*What you need to do*: Gather every line of the material that contains the string "arrow" and copy each of those lines out. Matches count only when the case is the same.

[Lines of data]
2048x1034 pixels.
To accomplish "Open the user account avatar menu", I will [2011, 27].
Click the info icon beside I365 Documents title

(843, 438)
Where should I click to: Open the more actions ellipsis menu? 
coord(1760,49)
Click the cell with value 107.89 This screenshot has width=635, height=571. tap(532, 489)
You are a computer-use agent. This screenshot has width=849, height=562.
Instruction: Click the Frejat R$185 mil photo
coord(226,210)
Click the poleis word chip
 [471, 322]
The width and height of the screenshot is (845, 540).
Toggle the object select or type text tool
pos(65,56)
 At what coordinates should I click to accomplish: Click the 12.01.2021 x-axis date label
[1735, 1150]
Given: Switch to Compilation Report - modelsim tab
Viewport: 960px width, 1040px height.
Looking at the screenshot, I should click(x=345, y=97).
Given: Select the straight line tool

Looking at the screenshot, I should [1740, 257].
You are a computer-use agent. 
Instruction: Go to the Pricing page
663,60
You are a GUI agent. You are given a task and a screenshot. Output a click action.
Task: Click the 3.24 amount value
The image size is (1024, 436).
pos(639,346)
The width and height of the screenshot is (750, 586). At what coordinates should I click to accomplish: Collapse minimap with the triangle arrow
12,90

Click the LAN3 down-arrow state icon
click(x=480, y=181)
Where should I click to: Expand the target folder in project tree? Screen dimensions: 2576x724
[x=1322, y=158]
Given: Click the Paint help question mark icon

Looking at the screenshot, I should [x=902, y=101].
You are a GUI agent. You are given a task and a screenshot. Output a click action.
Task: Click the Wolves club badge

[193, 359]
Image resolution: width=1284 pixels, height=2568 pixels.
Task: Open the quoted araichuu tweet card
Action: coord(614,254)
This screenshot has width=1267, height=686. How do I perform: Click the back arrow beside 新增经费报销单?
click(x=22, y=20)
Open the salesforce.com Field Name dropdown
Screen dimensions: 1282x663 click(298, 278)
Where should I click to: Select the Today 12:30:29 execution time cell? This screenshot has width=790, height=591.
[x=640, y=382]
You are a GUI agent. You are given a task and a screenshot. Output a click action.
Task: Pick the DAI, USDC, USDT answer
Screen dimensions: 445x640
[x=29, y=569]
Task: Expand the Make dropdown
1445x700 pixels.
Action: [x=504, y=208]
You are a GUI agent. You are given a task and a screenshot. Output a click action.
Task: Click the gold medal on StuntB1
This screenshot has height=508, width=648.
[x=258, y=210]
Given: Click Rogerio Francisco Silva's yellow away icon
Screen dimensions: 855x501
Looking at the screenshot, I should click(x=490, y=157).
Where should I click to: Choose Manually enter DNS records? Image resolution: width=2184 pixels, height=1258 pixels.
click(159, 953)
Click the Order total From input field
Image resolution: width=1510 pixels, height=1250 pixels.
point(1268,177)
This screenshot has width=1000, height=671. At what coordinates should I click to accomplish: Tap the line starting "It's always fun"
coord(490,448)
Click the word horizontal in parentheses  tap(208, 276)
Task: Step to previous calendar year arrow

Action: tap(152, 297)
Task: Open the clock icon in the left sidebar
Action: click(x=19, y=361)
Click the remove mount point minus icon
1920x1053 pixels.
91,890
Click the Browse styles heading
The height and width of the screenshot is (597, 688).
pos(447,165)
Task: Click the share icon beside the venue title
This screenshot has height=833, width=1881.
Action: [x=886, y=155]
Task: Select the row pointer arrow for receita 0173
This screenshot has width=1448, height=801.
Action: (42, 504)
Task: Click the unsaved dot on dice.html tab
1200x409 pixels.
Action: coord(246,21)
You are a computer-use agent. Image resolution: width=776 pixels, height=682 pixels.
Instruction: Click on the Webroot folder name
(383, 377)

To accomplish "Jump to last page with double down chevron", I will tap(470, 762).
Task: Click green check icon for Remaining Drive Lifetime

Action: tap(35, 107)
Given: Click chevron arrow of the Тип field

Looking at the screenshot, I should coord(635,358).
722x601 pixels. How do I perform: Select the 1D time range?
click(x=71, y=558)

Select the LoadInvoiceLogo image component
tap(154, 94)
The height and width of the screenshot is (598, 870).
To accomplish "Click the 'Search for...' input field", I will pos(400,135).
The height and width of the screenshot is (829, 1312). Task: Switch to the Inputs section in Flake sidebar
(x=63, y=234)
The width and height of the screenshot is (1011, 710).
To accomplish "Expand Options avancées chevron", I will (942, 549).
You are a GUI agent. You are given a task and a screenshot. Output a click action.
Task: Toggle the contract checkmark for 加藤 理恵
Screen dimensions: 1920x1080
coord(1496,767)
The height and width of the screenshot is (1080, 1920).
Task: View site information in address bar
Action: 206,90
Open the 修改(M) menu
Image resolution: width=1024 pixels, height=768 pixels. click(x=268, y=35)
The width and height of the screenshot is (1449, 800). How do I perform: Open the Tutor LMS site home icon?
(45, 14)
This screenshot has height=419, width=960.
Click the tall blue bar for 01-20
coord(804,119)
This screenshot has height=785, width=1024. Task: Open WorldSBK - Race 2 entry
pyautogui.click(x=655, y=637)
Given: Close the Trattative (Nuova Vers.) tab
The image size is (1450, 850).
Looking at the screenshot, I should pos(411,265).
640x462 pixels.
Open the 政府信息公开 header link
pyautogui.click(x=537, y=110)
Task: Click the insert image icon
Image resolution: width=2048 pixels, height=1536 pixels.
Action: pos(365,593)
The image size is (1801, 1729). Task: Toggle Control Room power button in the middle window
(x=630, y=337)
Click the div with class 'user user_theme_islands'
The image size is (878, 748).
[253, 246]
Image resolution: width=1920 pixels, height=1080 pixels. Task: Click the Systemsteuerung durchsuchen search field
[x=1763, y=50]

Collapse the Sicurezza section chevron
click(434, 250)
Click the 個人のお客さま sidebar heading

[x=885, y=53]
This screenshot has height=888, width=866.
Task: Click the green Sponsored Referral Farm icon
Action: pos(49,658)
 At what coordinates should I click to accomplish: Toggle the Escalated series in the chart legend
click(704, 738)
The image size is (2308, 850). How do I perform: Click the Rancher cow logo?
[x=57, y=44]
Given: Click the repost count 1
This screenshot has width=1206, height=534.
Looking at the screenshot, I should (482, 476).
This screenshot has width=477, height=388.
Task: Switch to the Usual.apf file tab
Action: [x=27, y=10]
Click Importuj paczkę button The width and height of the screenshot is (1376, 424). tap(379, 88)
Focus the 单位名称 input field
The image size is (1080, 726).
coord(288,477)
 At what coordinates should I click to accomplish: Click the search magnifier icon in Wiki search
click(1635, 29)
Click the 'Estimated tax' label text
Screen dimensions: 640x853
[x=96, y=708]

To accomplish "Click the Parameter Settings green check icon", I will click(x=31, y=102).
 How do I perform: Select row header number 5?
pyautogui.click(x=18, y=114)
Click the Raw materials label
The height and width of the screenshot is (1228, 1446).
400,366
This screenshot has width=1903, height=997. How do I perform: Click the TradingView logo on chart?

*Answer for the task*:
The width and height of the screenshot is (750, 586). At what coordinates should I click to accomplish: Collapse minimap with the triangle arrow
Click the LAN3 down-arrow state icon
This screenshot has width=1267, height=686. How do I perform: Click the back arrow beside 新增经费报销单?
Task: Step to previous calendar year arrow
Task: Select the row pointer arrow for receita 0173
Given: Click chevron arrow of the Тип field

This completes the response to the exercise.